Famous Works and Accomplishments
Entranced by the natural world and accustomed to solitude, Kipling was helplessly driven by his imagination and worked frenetically from the age of 16 as a journalist, travel writer, and author. He published his first collection of poems when he was 21 and within a few years became a celebrity whose influence spanned three continents. Kipling was already famous when he married Caroline Balestier, but he fell in love with their three children and wrote the tales he's best known for during early fatherhood on the Connecticut River. He wrote an inscription in the first edition of The Jungle Book: "This book belongs to Josephine Kipling for whom it was written by her father. May 1894." Josephine was his eldest child and first daughter; she died of pneumonia five years after the book was published. Kipling wrote many of his tales for her, and published a collection of her bedtime stories, Just So Stories (1902), which included some of his most original and enduring work.

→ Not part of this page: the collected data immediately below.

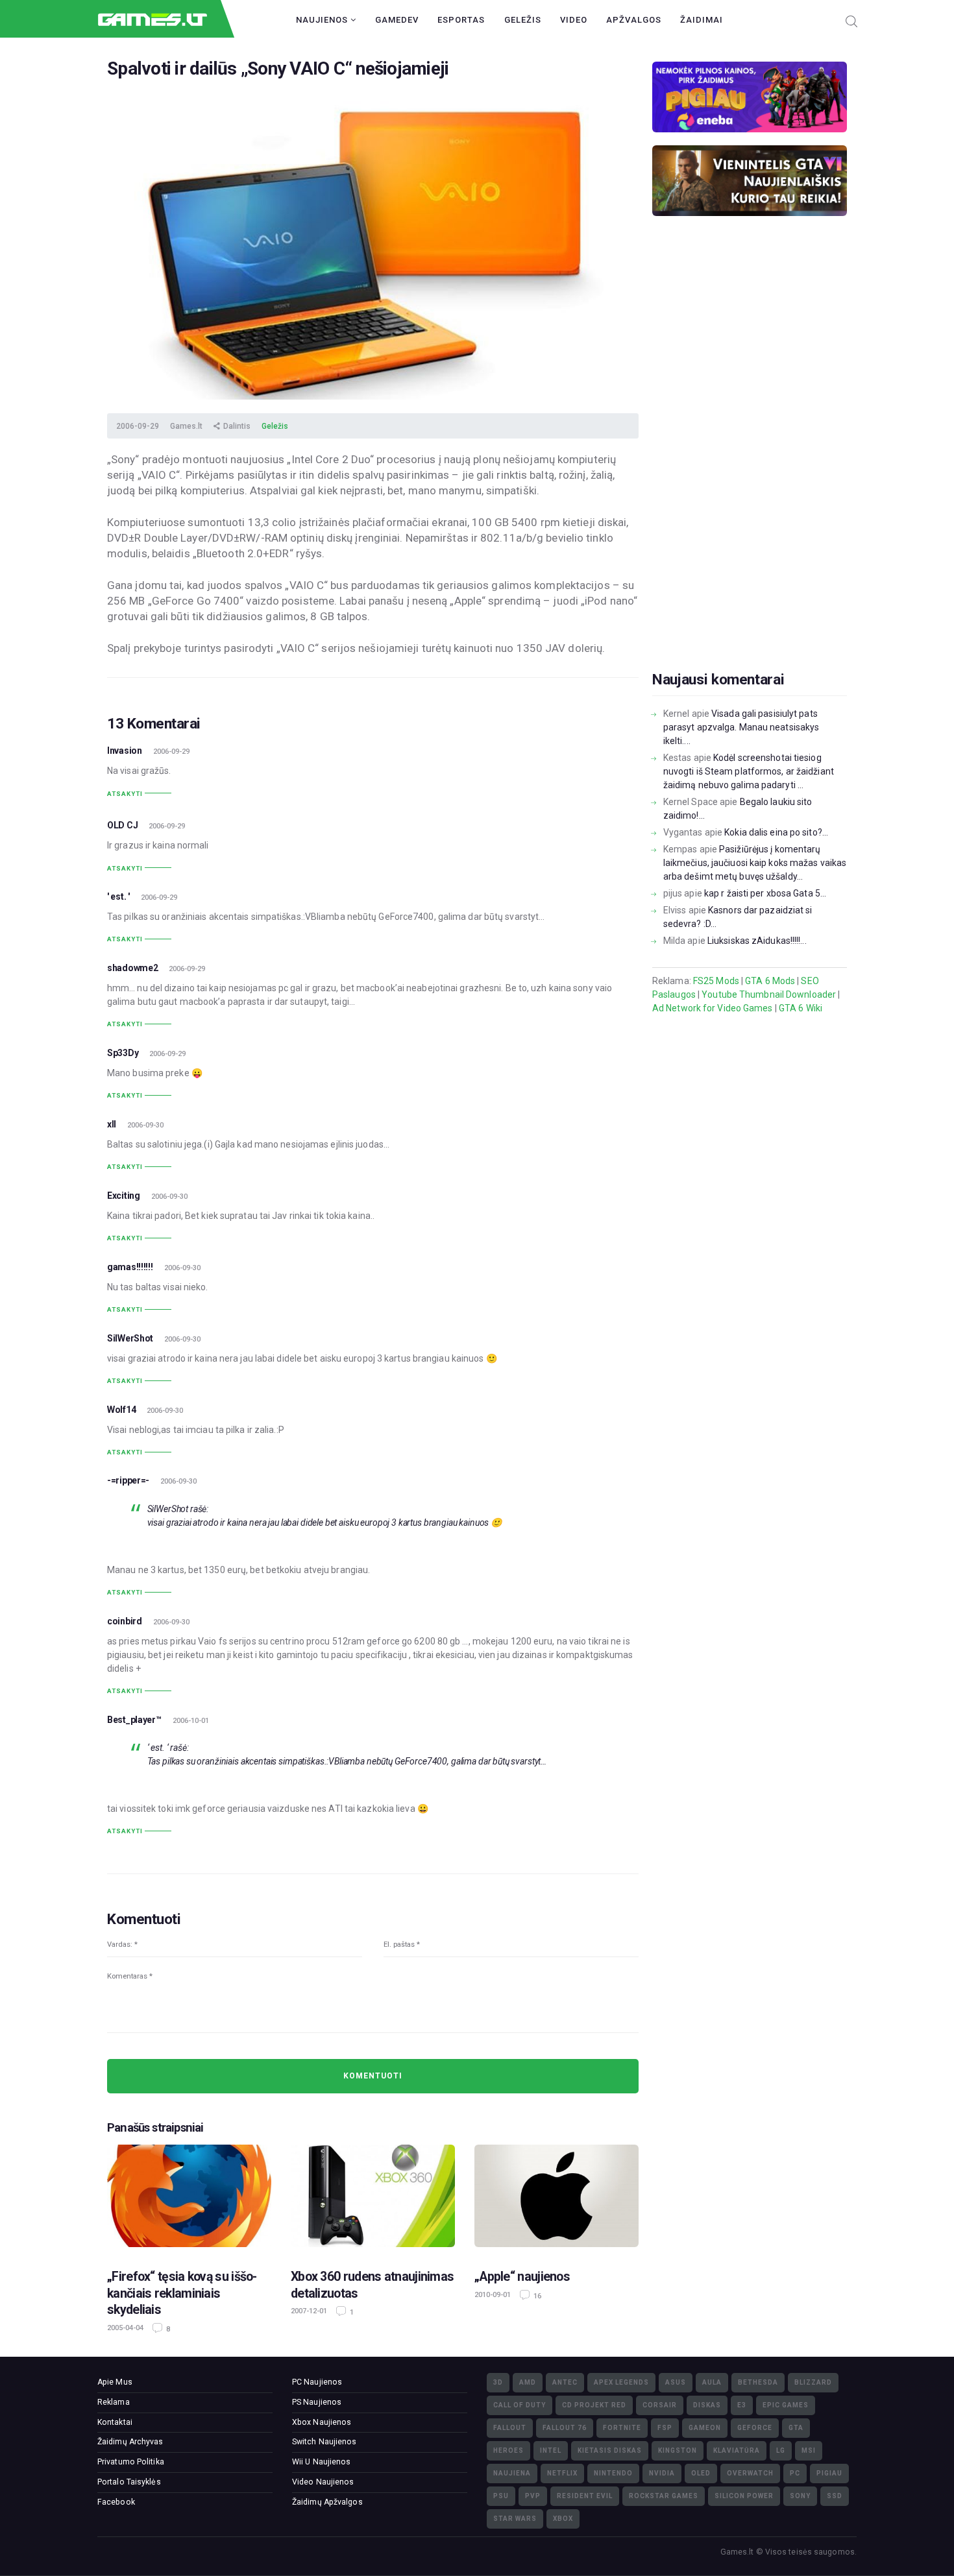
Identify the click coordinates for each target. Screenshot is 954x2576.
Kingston (677, 2450)
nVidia (662, 2473)
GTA (796, 2427)
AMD (527, 2382)
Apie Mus (114, 2382)
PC (795, 2473)
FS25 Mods (716, 981)
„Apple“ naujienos (522, 2276)
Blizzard (813, 2382)
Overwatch (750, 2473)
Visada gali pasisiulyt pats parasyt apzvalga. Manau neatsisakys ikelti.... (741, 727)
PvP (533, 2495)
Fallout (509, 2427)
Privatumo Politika (130, 2461)
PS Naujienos (316, 2402)
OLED (701, 2473)
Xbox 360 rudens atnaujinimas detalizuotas (372, 2284)
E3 (741, 2405)
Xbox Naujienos (321, 2422)
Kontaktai (114, 2422)
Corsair (659, 2405)
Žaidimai (701, 20)
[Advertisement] (749, 463)
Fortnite (622, 2427)
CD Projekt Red (594, 2405)
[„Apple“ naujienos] (556, 2200)
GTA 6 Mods (770, 981)
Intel (550, 2450)
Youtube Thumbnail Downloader (769, 994)
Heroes (508, 2450)
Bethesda (758, 2382)
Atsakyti (125, 793)
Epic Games (786, 2405)
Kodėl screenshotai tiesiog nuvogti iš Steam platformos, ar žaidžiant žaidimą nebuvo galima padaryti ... (748, 771)
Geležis (522, 20)
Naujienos (323, 20)
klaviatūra (736, 2450)
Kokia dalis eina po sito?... (776, 832)
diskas (707, 2405)
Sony (800, 2495)
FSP (664, 2427)
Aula (712, 2382)
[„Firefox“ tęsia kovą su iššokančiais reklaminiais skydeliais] (189, 2200)
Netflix (562, 2473)
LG (780, 2450)
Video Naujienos (323, 2481)
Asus (675, 2382)
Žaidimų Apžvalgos (327, 2502)
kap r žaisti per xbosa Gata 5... (765, 893)
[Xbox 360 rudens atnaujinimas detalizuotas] (373, 2200)
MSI (808, 2450)
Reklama (113, 2402)
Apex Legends (621, 2382)
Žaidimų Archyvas (130, 2441)
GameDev (397, 20)
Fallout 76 (565, 2427)
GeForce (754, 2427)
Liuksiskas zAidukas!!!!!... (757, 940)
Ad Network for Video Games (712, 1008)
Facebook (116, 2502)
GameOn (705, 2427)
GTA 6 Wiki (800, 1008)
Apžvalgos (633, 20)
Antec (565, 2382)
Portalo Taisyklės (129, 2481)
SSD (834, 2495)
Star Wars (515, 2518)
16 (536, 2296)
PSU (501, 2495)
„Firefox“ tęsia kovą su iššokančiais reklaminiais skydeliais (182, 2293)
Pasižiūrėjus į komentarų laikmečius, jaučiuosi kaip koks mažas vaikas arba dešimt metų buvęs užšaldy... (754, 863)
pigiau (829, 2473)
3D (498, 2382)
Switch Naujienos (324, 2441)
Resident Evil (585, 2495)
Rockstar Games (663, 2495)
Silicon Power (744, 2495)
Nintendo (613, 2473)
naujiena (512, 2473)
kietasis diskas (610, 2450)
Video (573, 20)
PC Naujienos (317, 2382)
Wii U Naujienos (321, 2461)
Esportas (461, 20)
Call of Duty (519, 2405)
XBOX (563, 2518)
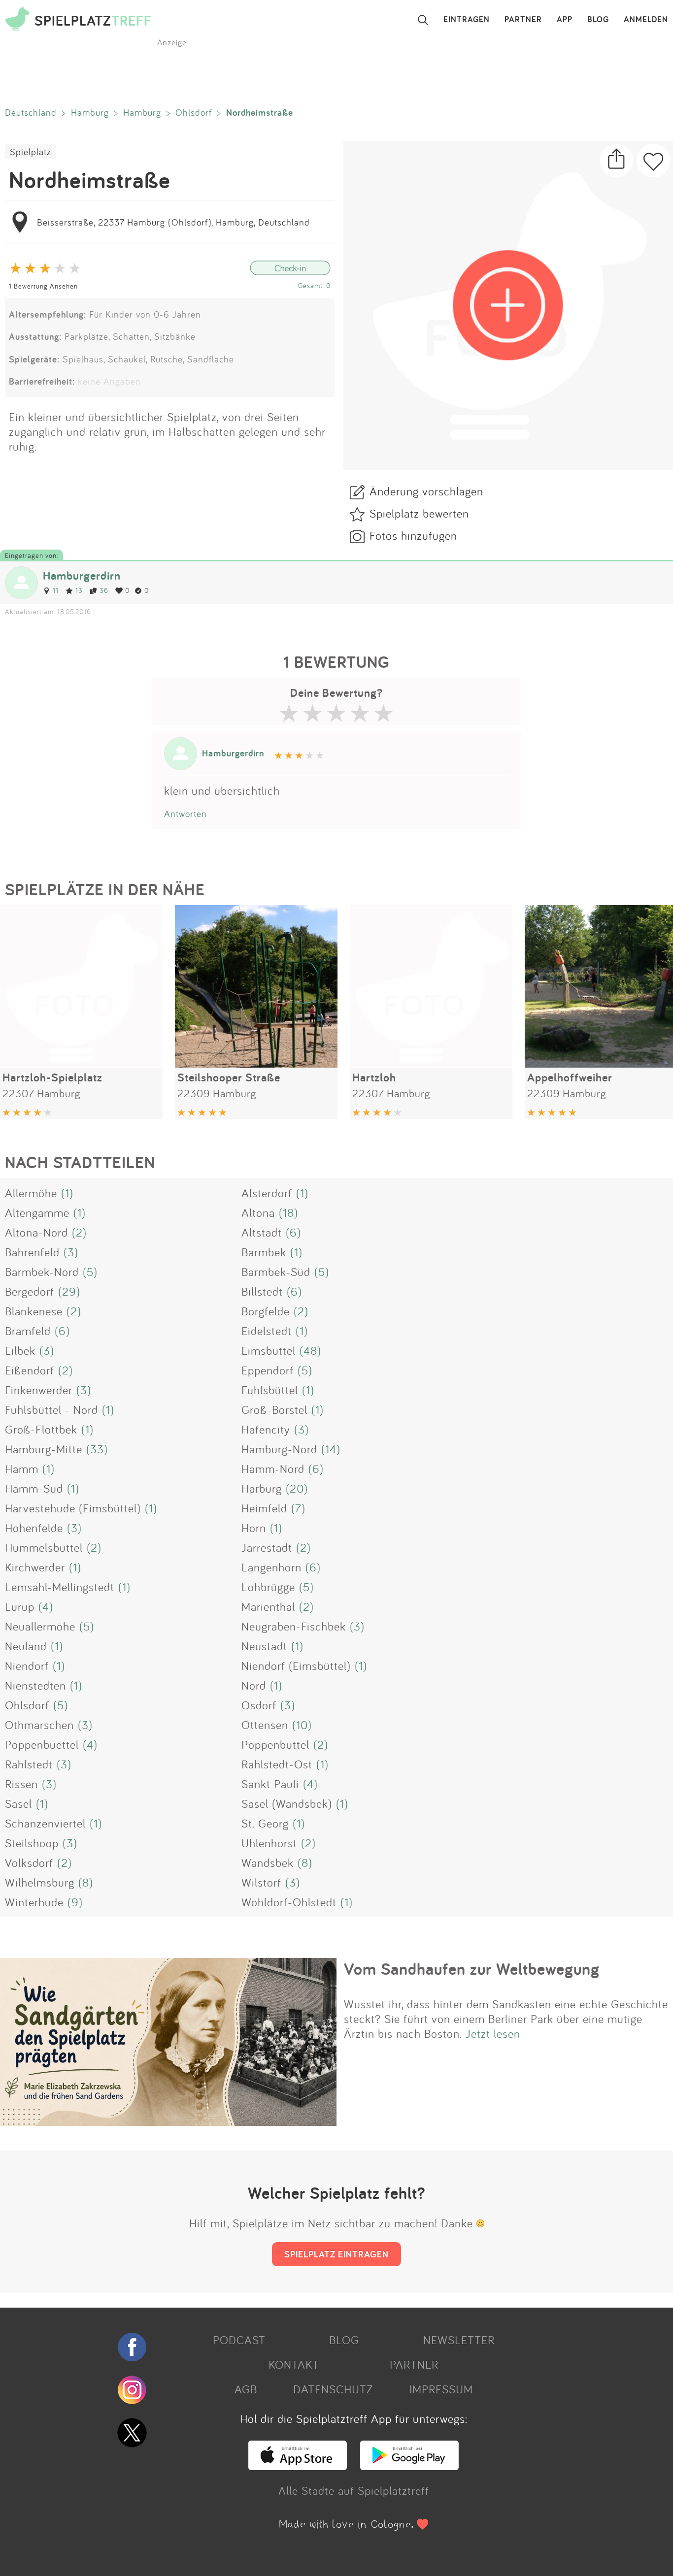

Kipling also authored weightier things, including Britain's most popular poem, "If--." This stoic set of advice to his only son, John, was published five years before John went missing in France during World War I. John Kipling was 18 when he joined the Irish Guard, an accomplishment which required three enlistment attempts and a favor called in by his father. During several trips to France in search of his son and years of guilt and grieving that followed, Kipling wrote a two-volume history of the Irish Guard (1923) and his son's regiment.
Twenty years after publishing his first collection, Kipling was awarded the Nobel Prize for Literature in 1907 for his "originality of imagination, virility of ideas and remarkable talent for narration." He was the first English-language recipient and, at the age of 42, he remains the youngest ever. Kipling continued to write well into his sixties, but the death of his children ended light-hearted tales. He observed trains for hours, penned dozens of stories about science and marvels of innovation, and developed the graduate ceremony still undertaken by Canadian engineers.
Contemporary Influence and Posthumous Reflection
Posthumously, many critics have called Kipling an imperialist, and some have even speculated he had a homosexual relationship with Wolcott Balestier. But he remains responsible for ingenius innovations of the short story and the advancement of the entire genre of children's tales. As recently as 2010 and 2012, the scientific community honored Kipling by naming after him a crater on Mercury as well as a species of extinct crocodile. Perhaps Kipling's most impressive achievement was his ability to marry the myriad interests of his mind. He wrote of the changing fall leaves in Vermont as an army in battle:
"A little maple began it, flaming blood-red of a sudden where he stood against the dark green of a pine-belt. Next morning there was an answering signal from the swamp where the sumacs grow. Three days later, the hill-sides as fast as the eye could range were afire, and the roads paved, with crimson and gold. Then a wet wind blew, and ruined all the uniforms of that gorgeous army; and the oaks, who had held themselves in reserve, buckled on their dull and bronzed cuirasses and stood it out stiffly to the last blown leaf, till nothing remained but pencil-shadings of bare boughs, and one could see into the most private heart of the woods."
Faithful father, Poet of Empire, Nobel Laureate: Rudyard Kipling was named after an English lake but died a man of the modern world.